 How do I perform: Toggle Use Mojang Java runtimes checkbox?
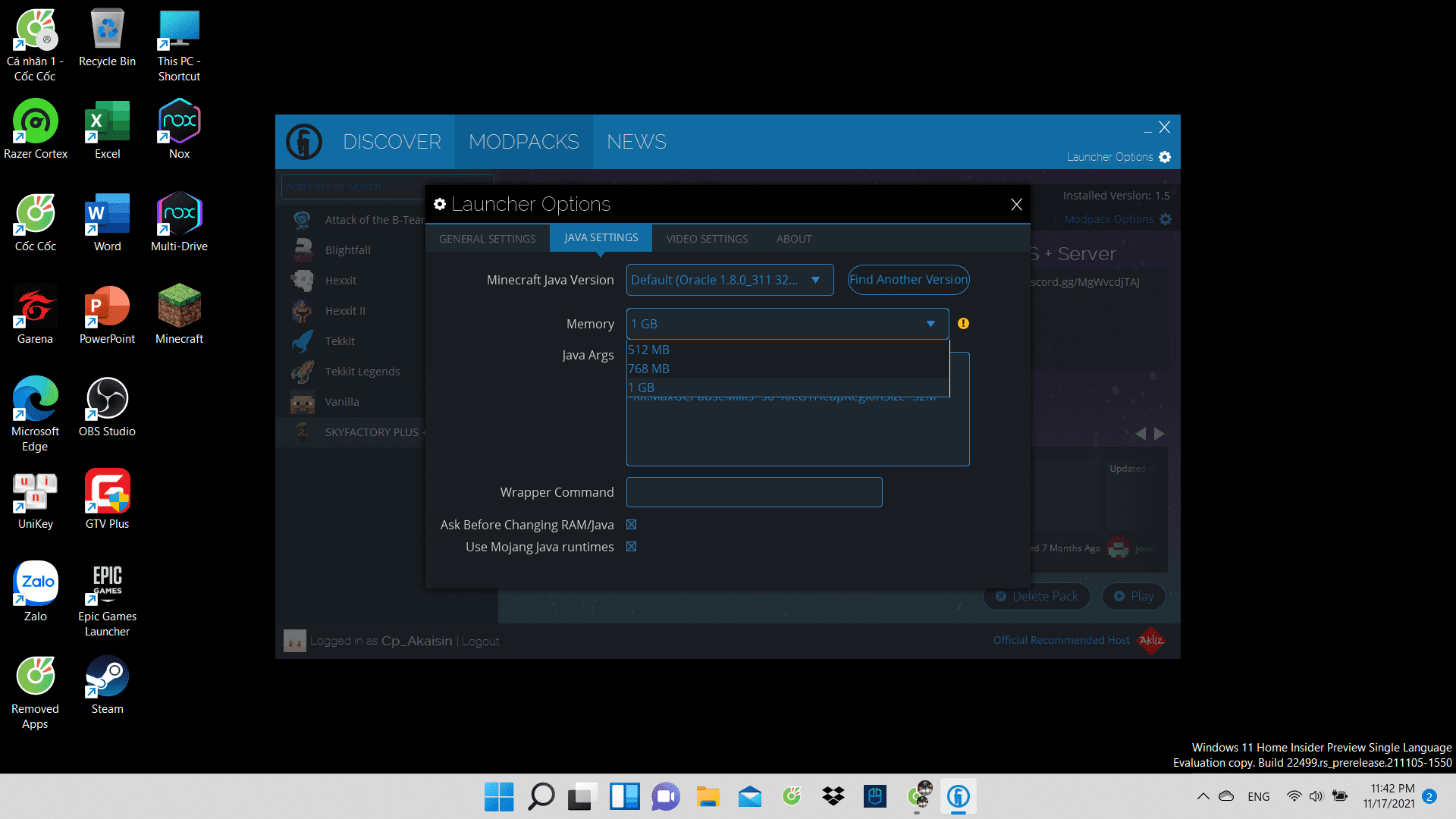(x=631, y=547)
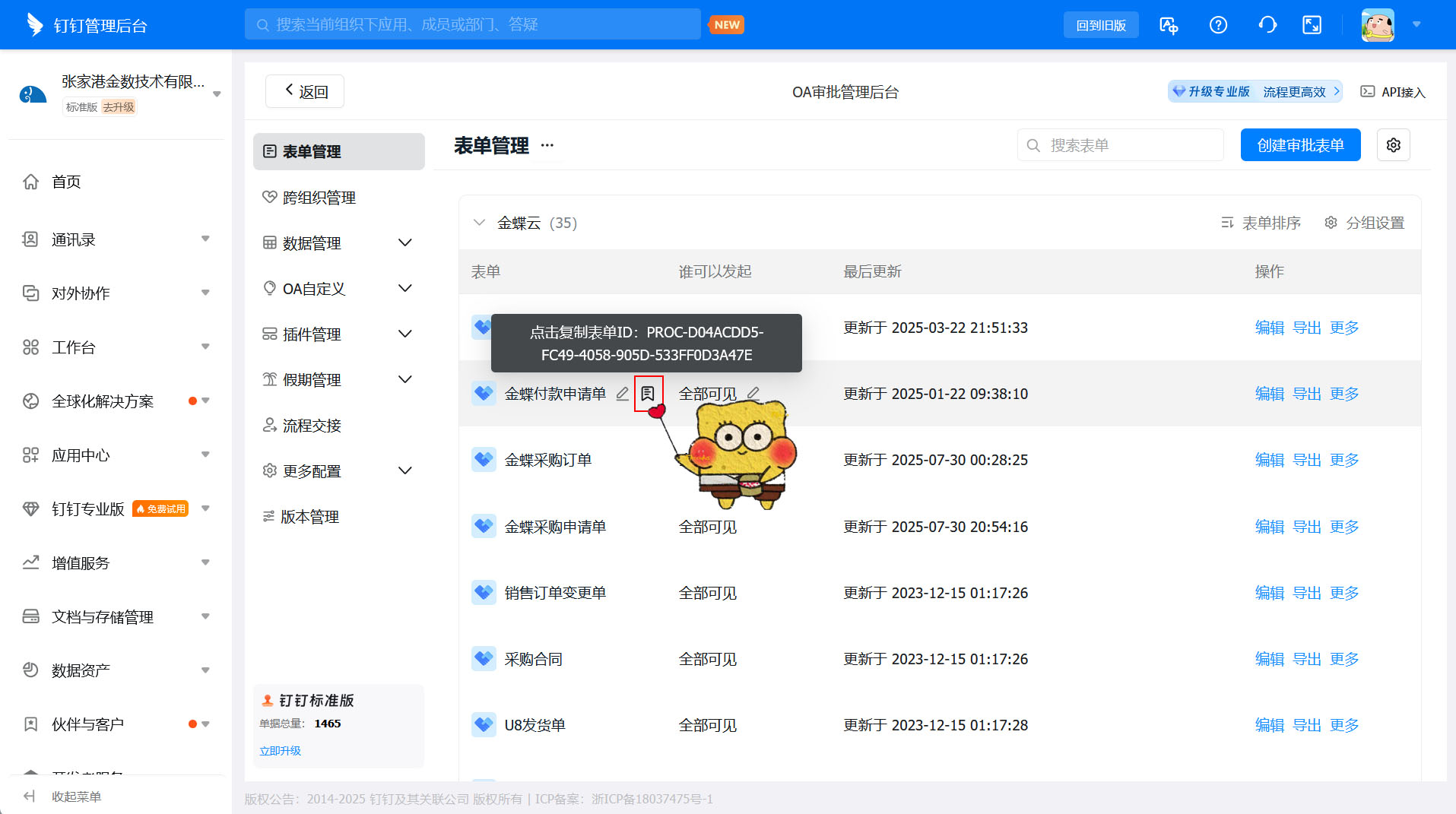Click the fullscreen expand icon in top bar
This screenshot has height=814, width=1456.
[1312, 24]
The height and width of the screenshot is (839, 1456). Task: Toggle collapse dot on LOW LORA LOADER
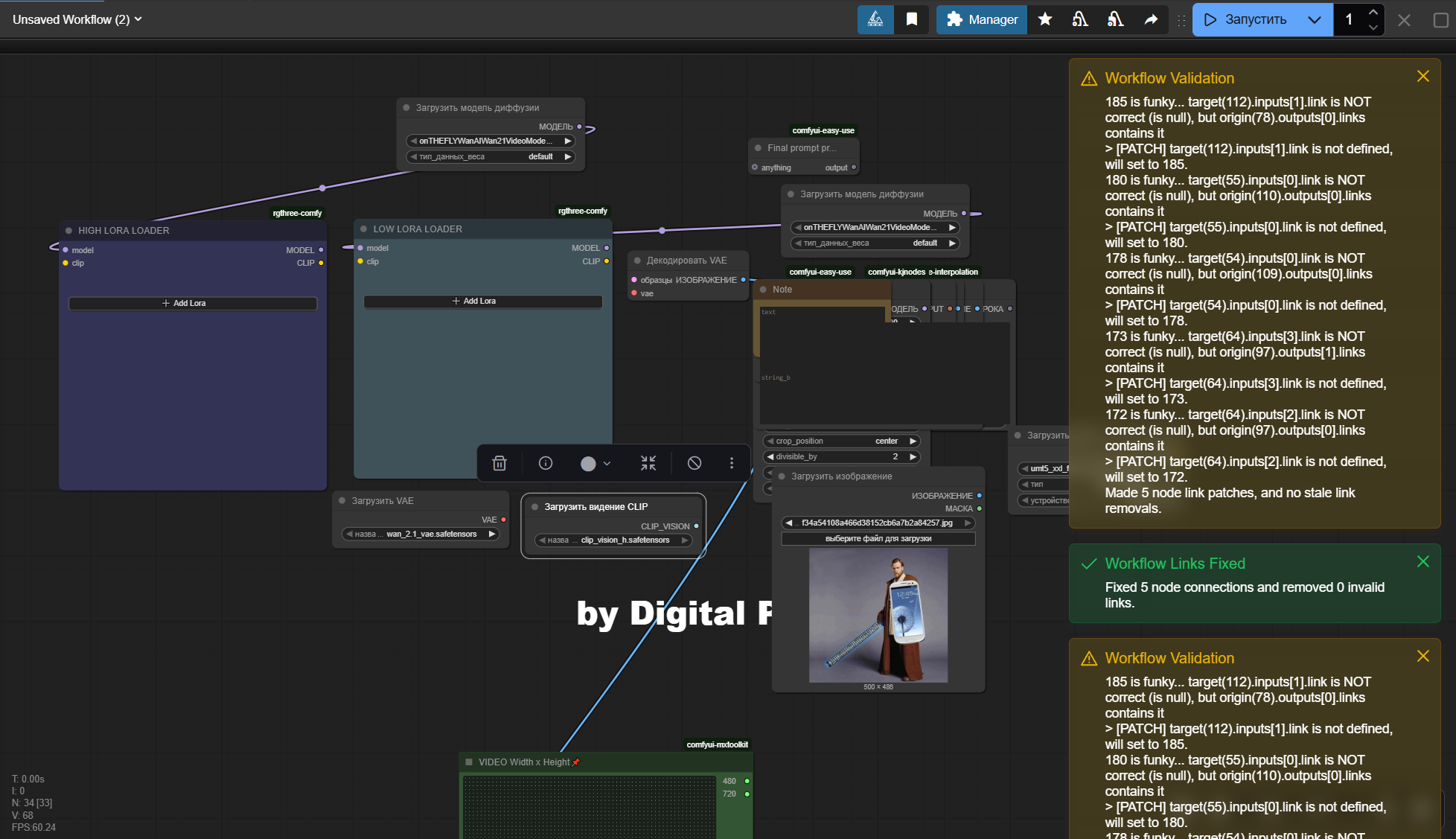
-.-.-
● What is expected:
Every entry above is to be copied verbatim, with the pictures removed.

● Answer below:
 How do I perform: Toggle Use Mojang Java runtimes checkbox?
(x=631, y=547)
Click the fullscreen expand icon in top bar
This screenshot has height=814, width=1456.
[1312, 24]
The height and width of the screenshot is (839, 1456). Task: Toggle collapse dot on LOW LORA LOADER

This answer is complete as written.